Plasma-enhanced detonability: Experimental and calculated reduction of the detonation cell size

This work analyzes the interaction between non-equilibrium plasma and detonation. The aim is to enhance the detonability of gaseous mixtures by reducing the detonation cell width through dissociation of a fresh gas mixture by plasma action. The experiments were performed in a square-section detonation tube, and the diagnostic tools used were ICCD chemiluminescence imaging, soot-plate recording, dynamic pressure sensors, and back current shunt technique. The results show that the application of a nanosecond plasma ahead of a self-sustained detonation reduces the cell width by a factor of about 2 in H₂:O₂:Ar, H₂:O₂, CH₄:H₂:O₂:Ar and CH₄:O₂:Ar mixtures for initial pressures between 100 and 200 mbar. A parametric study of plasma properties focused on the effect of the initial pressure on the deposited energy and homogeneity. A kinetic mechanism was proposed to estimate the dissociation effect of plasma chemistry on the fresh combustible mixture. The obtained densities of atoms produced in the plasma were used as input parameters to calculate the thermicity and temperature profiles of the detonation reaction zone according to the Zel'dovich–von Neumann–Döring model.

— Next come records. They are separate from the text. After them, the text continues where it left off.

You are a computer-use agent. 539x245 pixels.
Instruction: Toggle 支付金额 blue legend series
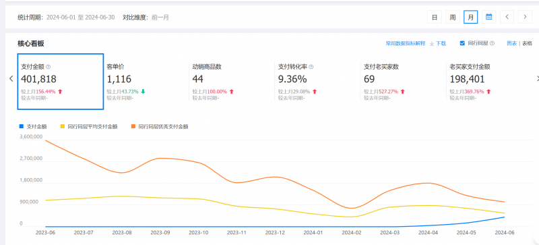click(x=33, y=126)
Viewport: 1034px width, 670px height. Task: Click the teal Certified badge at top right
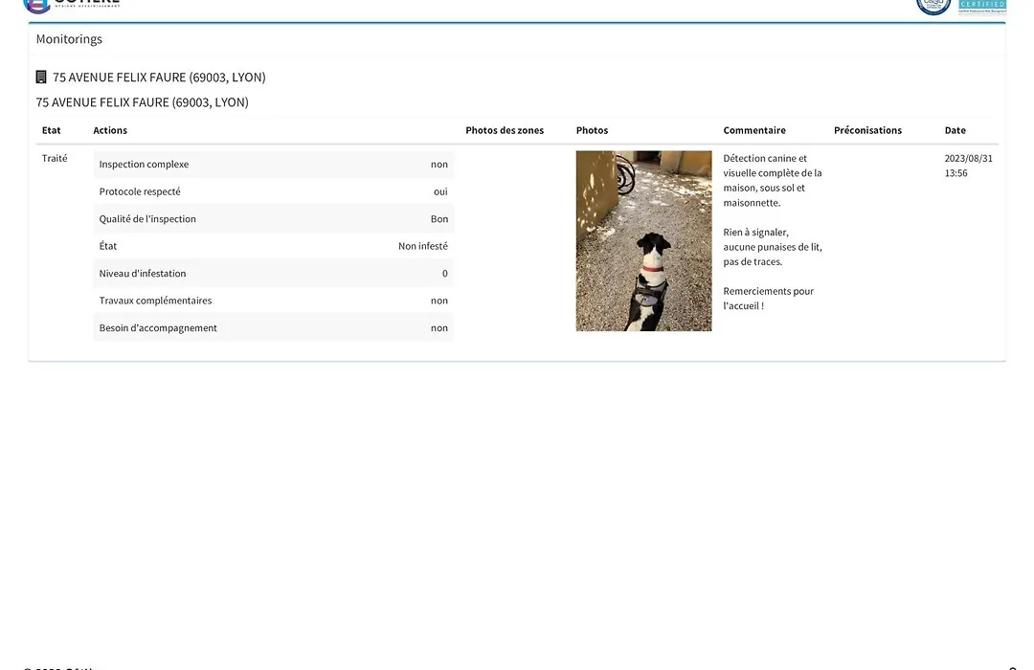pos(982,6)
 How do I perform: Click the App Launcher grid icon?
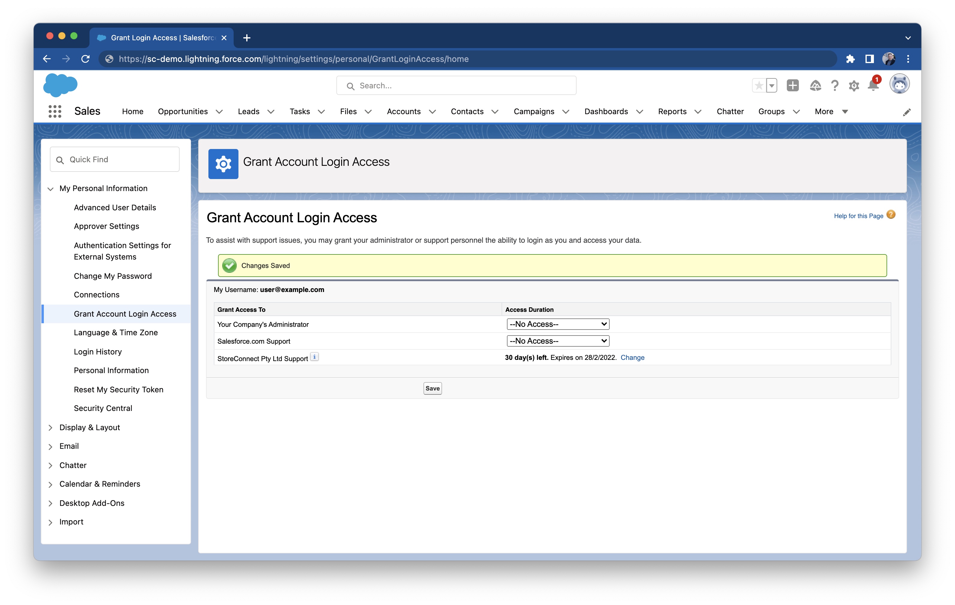click(56, 111)
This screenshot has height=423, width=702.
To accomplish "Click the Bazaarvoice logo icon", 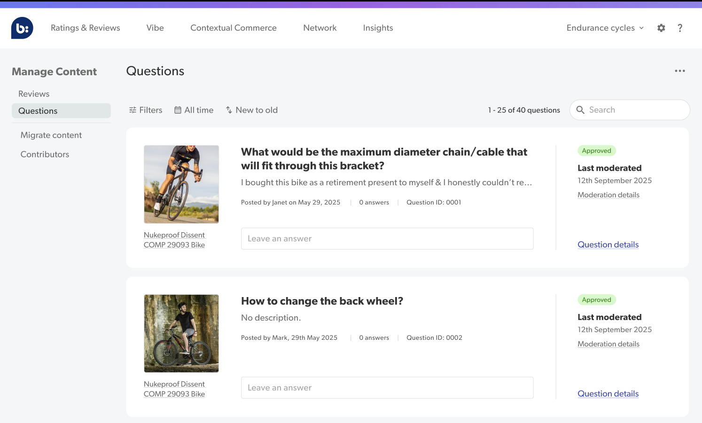I will (x=22, y=28).
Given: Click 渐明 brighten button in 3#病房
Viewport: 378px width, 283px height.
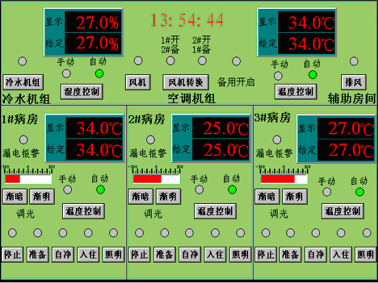Looking at the screenshot, I should [x=295, y=196].
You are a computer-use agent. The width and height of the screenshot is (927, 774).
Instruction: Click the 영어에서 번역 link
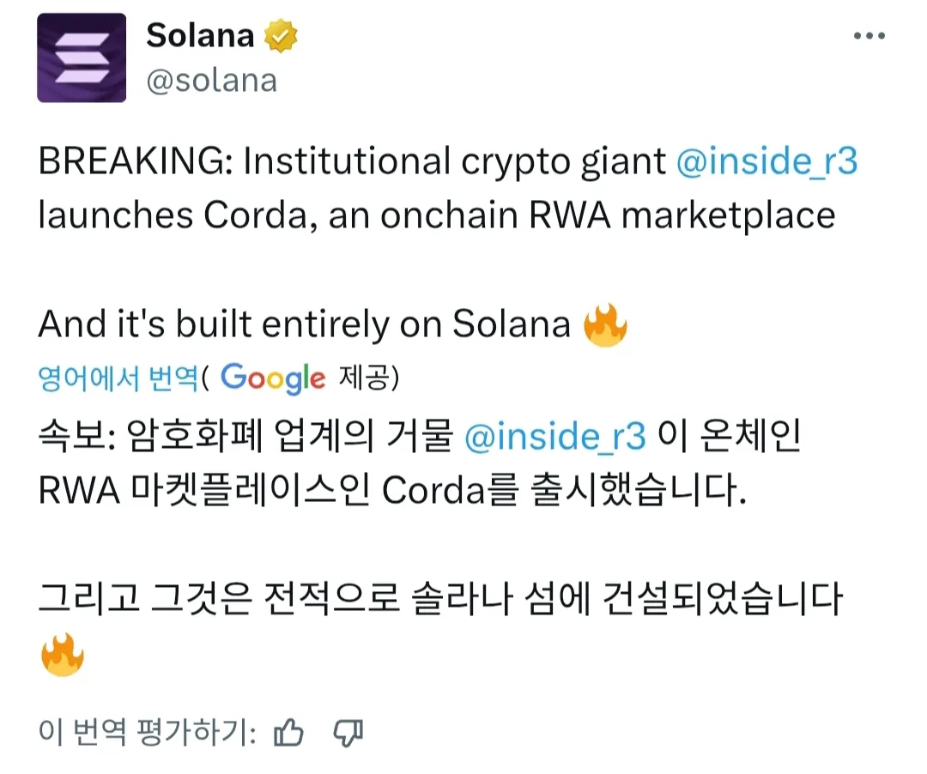[118, 378]
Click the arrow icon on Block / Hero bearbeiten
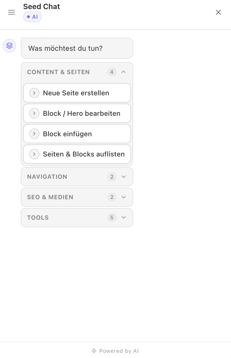Viewport: 231px width, 358px height. point(34,113)
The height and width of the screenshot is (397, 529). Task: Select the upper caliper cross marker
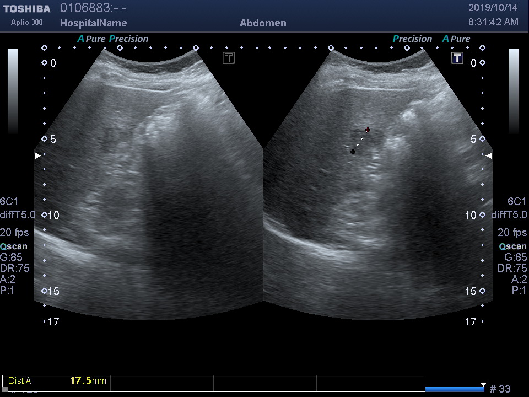pos(368,130)
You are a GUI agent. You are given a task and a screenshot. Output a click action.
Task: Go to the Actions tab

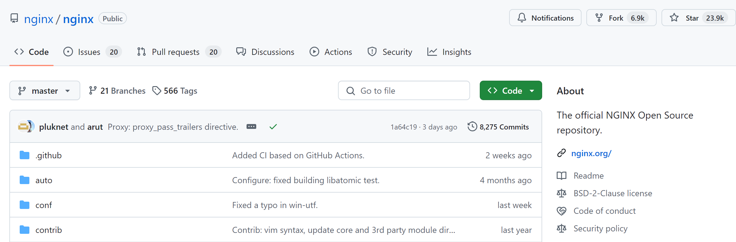click(x=338, y=52)
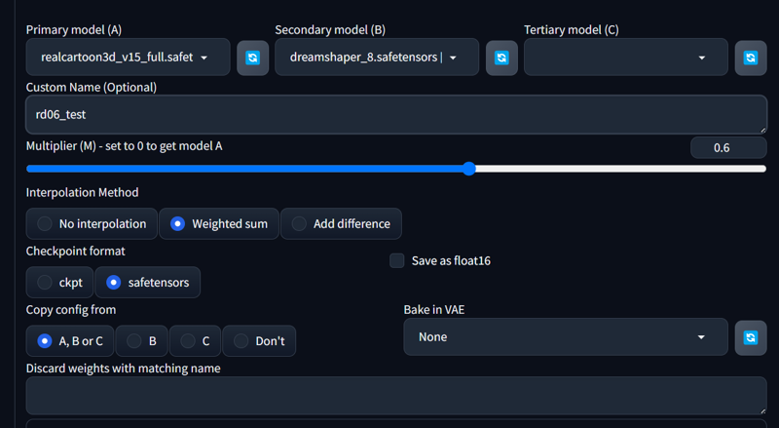
Task: Open the Secondary model (B) dropdown
Action: tap(377, 58)
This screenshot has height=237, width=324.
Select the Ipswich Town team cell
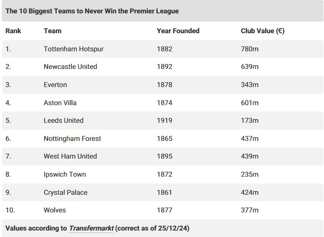click(x=65, y=175)
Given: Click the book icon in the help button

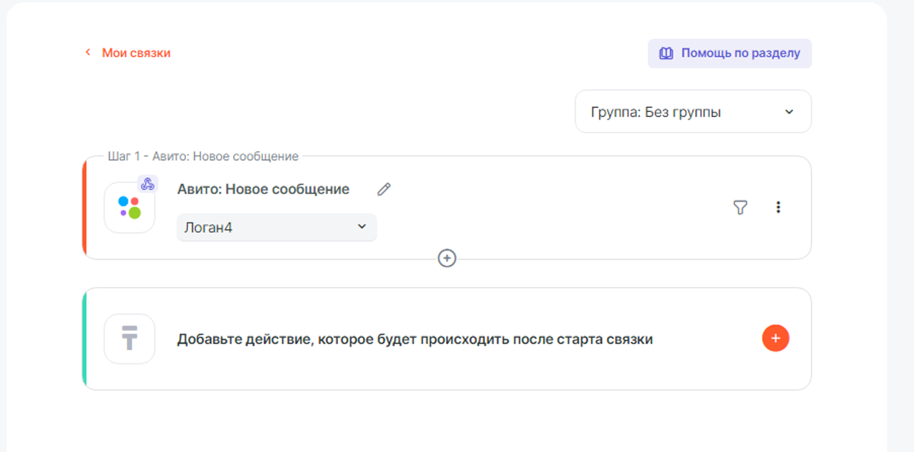Looking at the screenshot, I should 666,53.
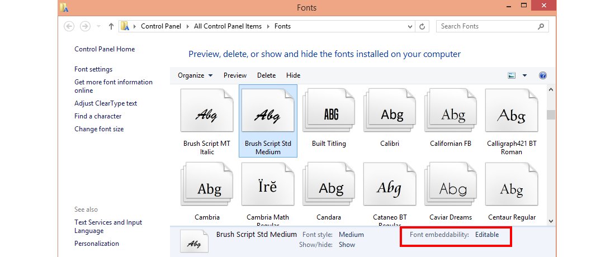Click Hide in the toolbar
The image size is (615, 257).
point(293,75)
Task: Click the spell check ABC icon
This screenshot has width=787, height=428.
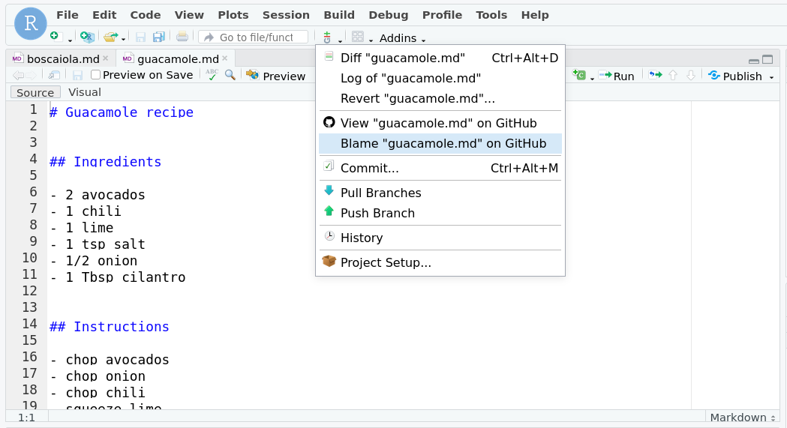Action: click(212, 75)
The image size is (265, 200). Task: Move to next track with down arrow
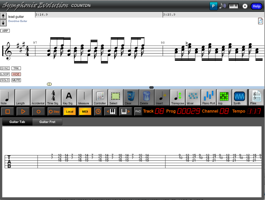(x=3, y=23)
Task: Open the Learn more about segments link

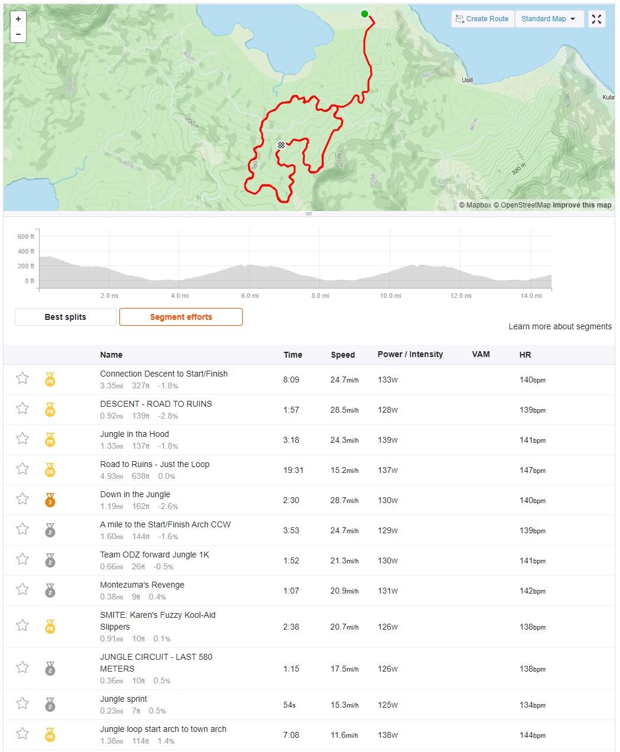Action: point(560,326)
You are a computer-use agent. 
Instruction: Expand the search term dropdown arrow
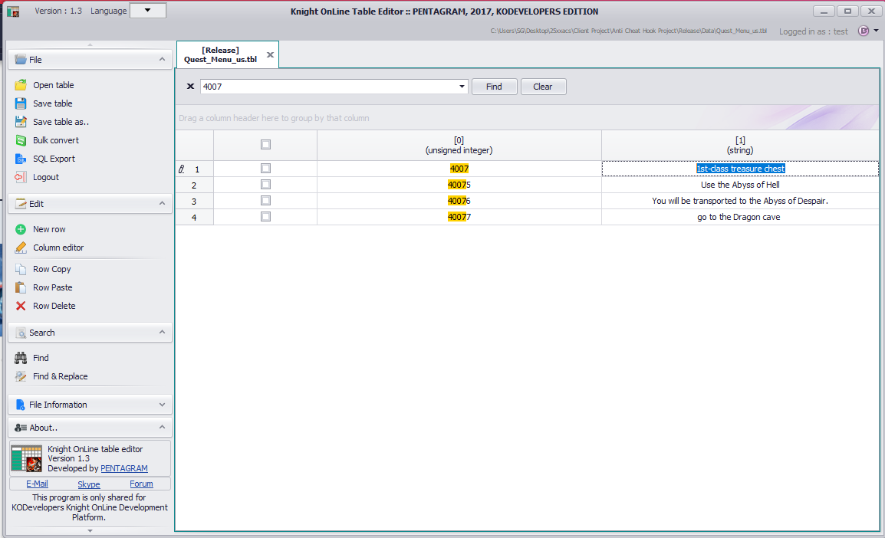[462, 87]
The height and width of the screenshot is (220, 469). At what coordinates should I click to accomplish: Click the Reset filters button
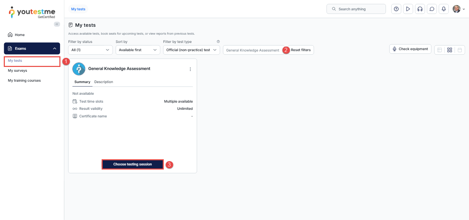click(301, 50)

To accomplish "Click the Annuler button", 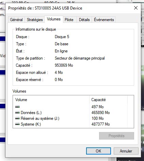I will (126, 151).
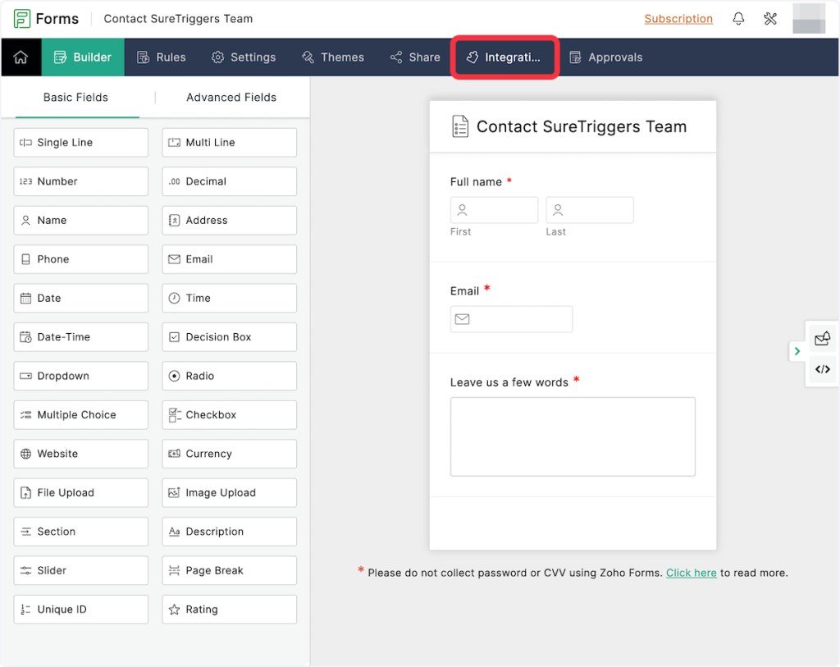Switch to the Advanced Fields tab
Screen dimensions: 840x667
(231, 98)
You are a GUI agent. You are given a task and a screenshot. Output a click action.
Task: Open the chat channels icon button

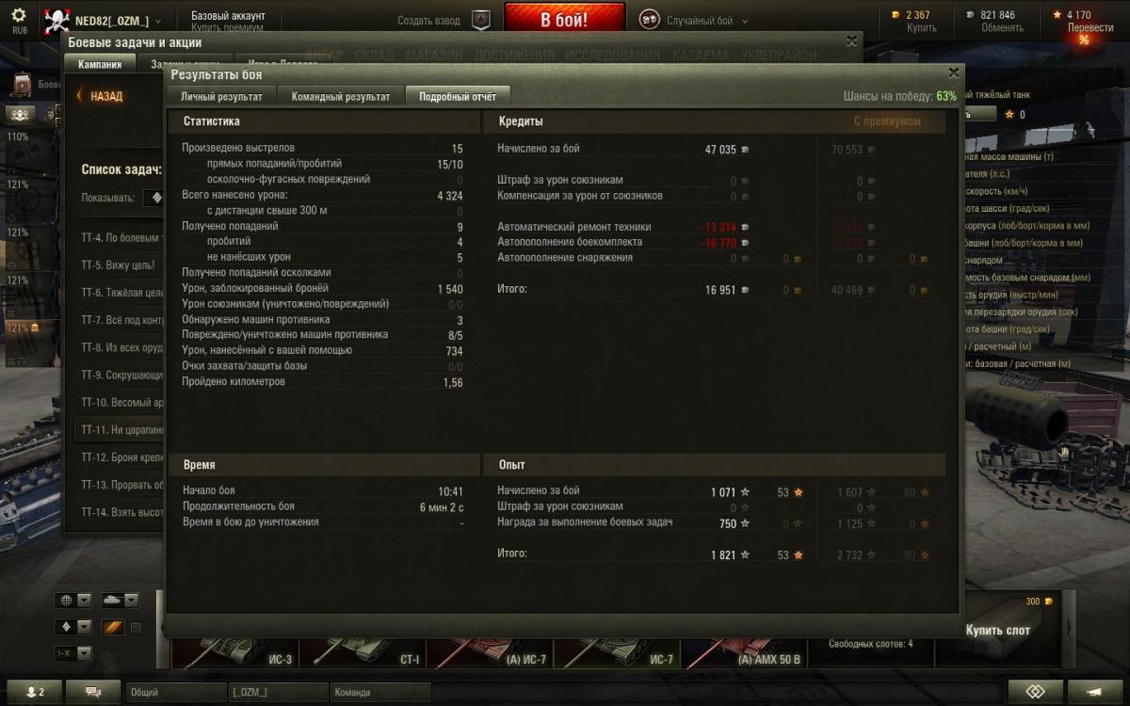click(x=95, y=692)

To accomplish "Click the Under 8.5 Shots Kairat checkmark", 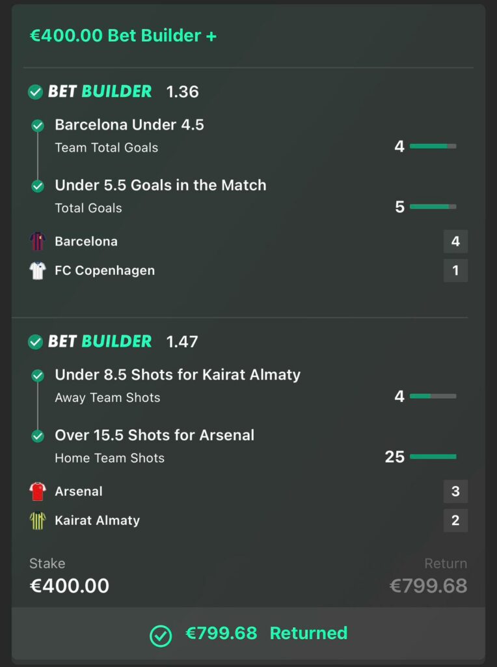I will (38, 375).
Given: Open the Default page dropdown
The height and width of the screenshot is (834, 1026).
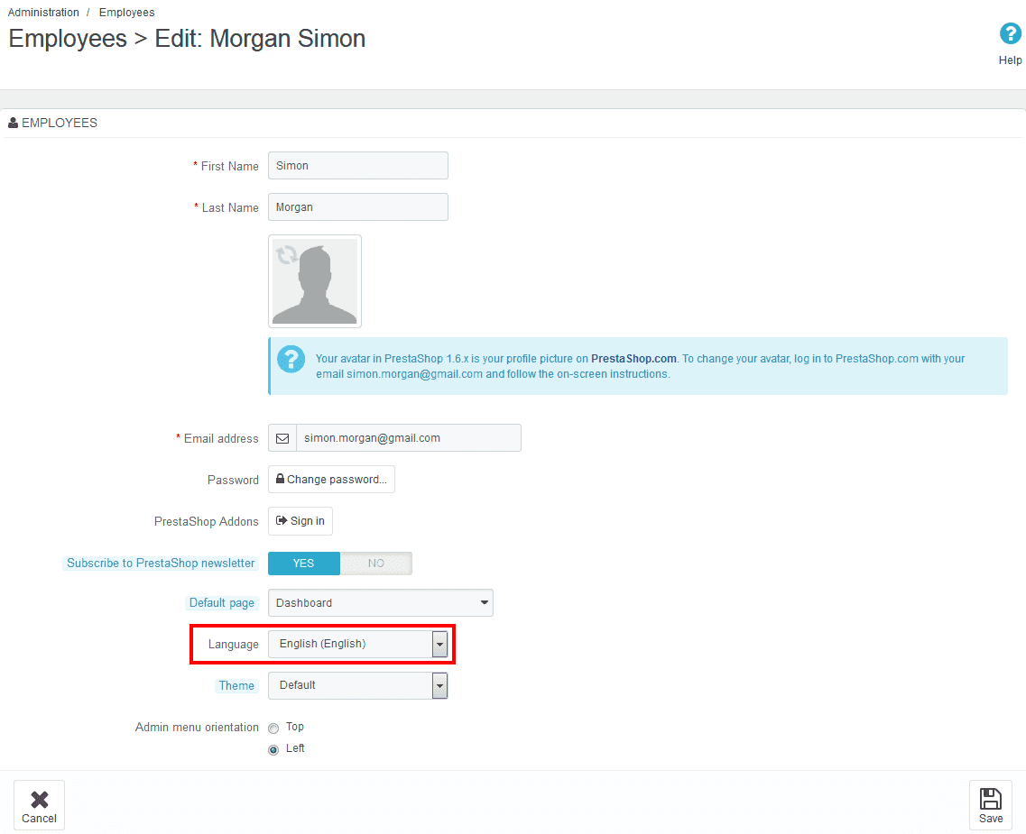Looking at the screenshot, I should tap(380, 603).
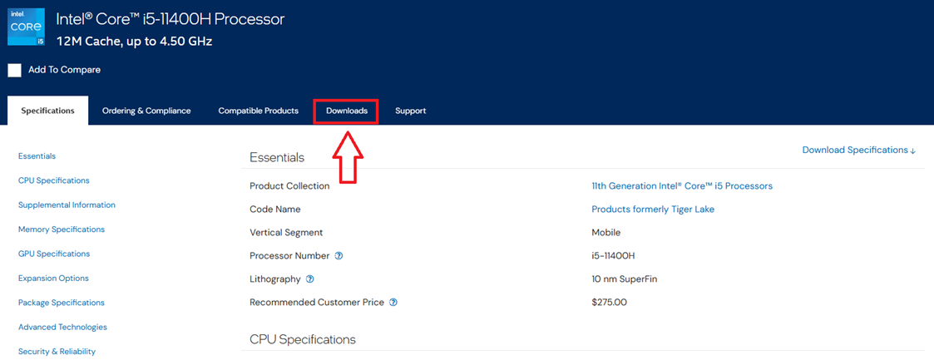Click the Recommended Customer Price help icon

click(393, 303)
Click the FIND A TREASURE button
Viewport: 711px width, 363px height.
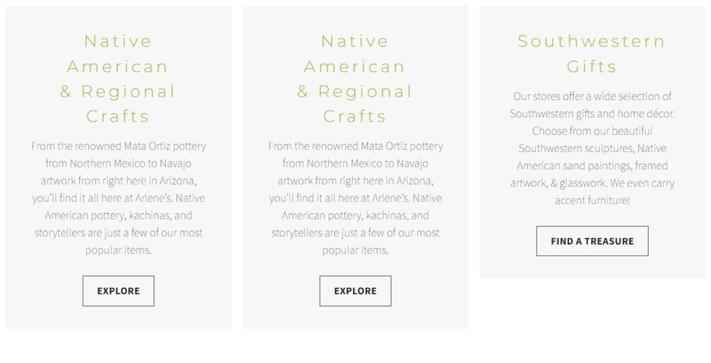point(592,241)
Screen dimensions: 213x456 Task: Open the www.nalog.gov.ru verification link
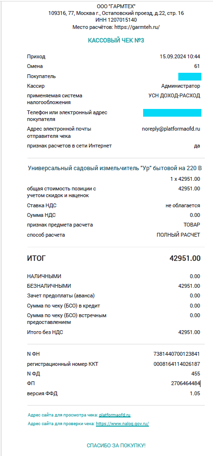122,424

The reduction factor of the ZND characteristic chemical length is about the same as the experimental cell widths, i.e. 2. This combination of experiments and calculations substantiates the relationship between plasma parameters, ZND chemical lengths, and detonation cell widths and, thus, demonstrates the possibility of controlling detonability using a nanosecond discharge. Novelty and significance The novelty is the first experimental demonstration that the action of a non-equilibrium plasma on a fresh combustible mixture can instantaneously produce enough atomic species ahead of a self-sustained detonation front to reduce by about half the mean width of the cells that structure the detonation reaction zone in gases. The significance is that a nanosecond discharge is now proven to be a means of controlling detonability, here considered as the ability of a detonation to propagate in a device of given transverse dimensions, since the smaller the cells, the higher the detonability.